Deep in my consciousness I knew, I could not be fooled, the truth was rooted too deeply, this was not love! Aristotelian philosophy has a word for this vital force that was directing me toward self-fulfillment, self love, actualization of my divine potential; entelechy. Entelechy is a particular type of motivation, a need for self-determination, and an inner strength directing life and growth to become all one is capable of being. It is the need to actualize one's beliefs. It is having a personal vision and being able to actualize that vision from within.
Jean Houston wrote:
"Entelechy is all about the possibilities encoded in each of us. For example it is the entelechy of an acorn to be an oak tree, of a baby to be a grown-up, of a popcorn kernel to be a fully popped entity, and of you and me to be God only knows what…" [Jean Houston, THE HERO AND THE GODDESS: THE ODYSSEY AS MYSTERY AND INITIATION, Ballantine Books, 1992, p. 62.]
Incest and rape made me think I surely had no future in this world, in my body, in my self. Yet, there was a tiny seedling I held in my heart. A spark lived even as my father raped me, and it was one of wanting, a vision of a vibrant future, filled with laughing children, stars and color, hearts that loved, hearts that mended, safe hands. This propelled me along fiercely, I never let it go. I came close a few times, but I did not let go. No matter what he took from me, what my mind and spirit held he could never take.
I am still healing, unfolding, dilating, birthing myself into wholeness. It is a process. He did what he did for years, culminating in this act of ultimate violence and betrayal, yet all the while I held on to my visions; bluebirds atop picket fences, mother and father in love, children who knew in the depths of their being that Mommy and Daddy are in love not only with them, but with one another. Children nurtured profoundly, and ferociously protected as a natural extension of our bond.
In this month of love, I may have a rape anniversary reaction, or a few, but I know what I know. I see what happened to me, not as if it were happening to someone else, but me, a child. A little girl biting a red stuffed worm bent over a bed in a dirty motel. It is real. It happened. That was me. That IS me. I also know that a father can not rape his daughter and love her too. He could not steal my entelechy, my innate light.

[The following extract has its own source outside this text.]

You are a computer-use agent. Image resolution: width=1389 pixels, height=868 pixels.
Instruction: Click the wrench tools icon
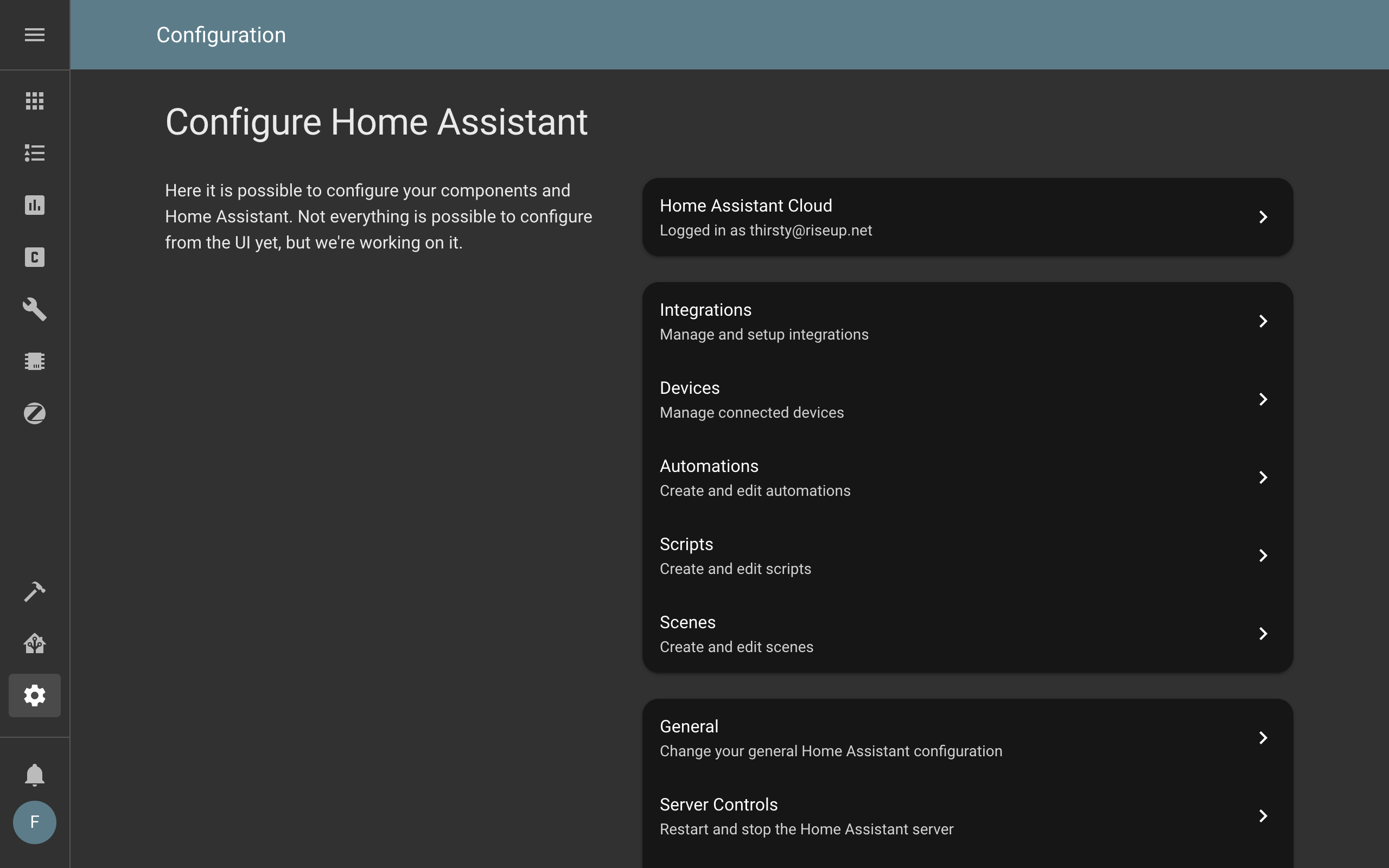(x=34, y=309)
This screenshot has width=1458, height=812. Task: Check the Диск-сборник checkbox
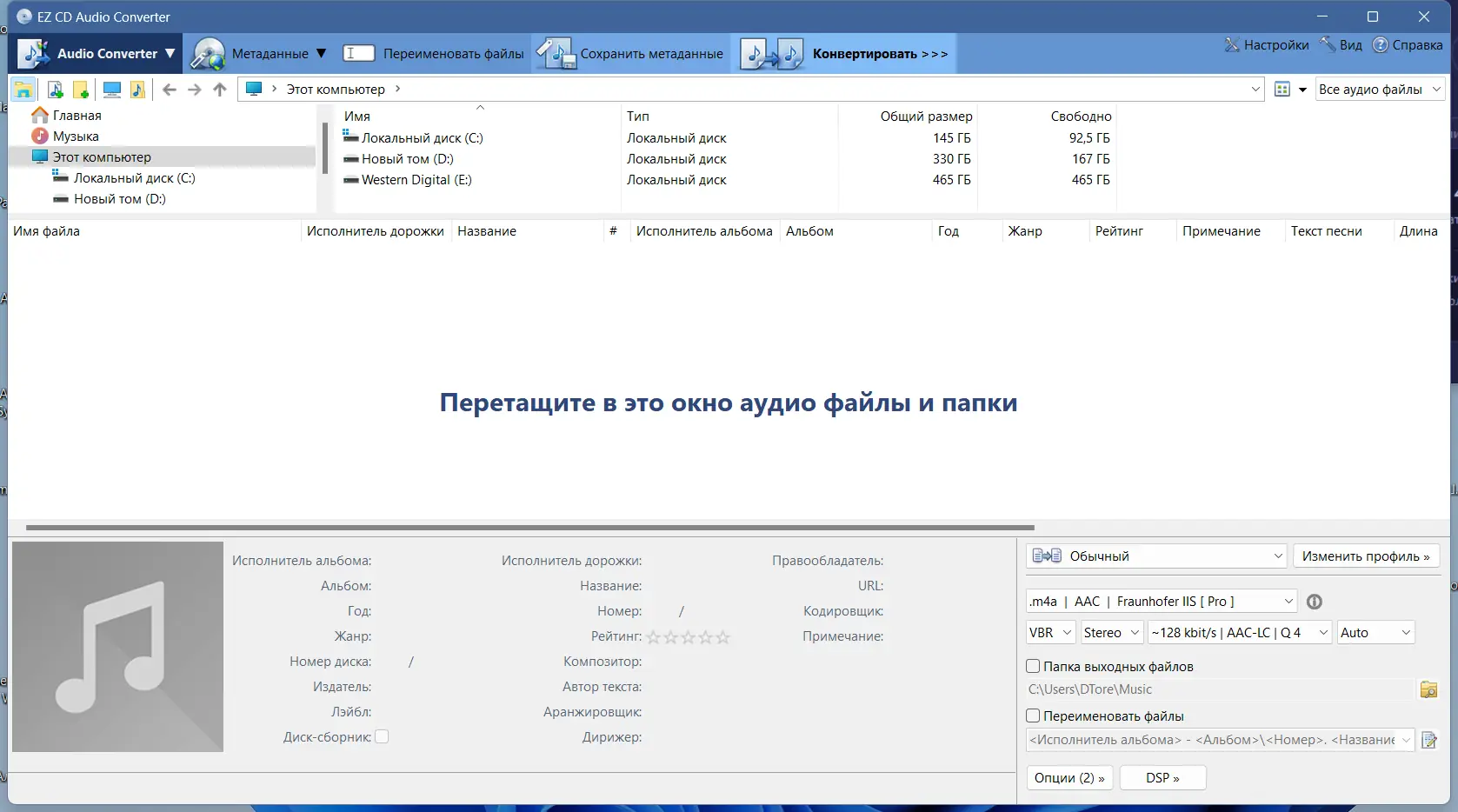click(x=382, y=736)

The day I saw my future husband, that divine spark lit up in total recognition, it was as if we both saw into a mirror for the first time, “Oh my God, I look into you, and you reflect to me my beauty and you look into me and I show you your own.” It was magnetic, it was absolute. It was visionary. Mere potential becoming actuality. It was the first time my healthy self took over completely. Day by day, we actualize more love, the ever beautiful unfolding of human love. That is the path love, reflecting a person’s true divine potential and loving them into actualizing it. In spite of being raped, the prevailing theme at this time is this divine love. If that isn't worth celebrating, I don't know what is.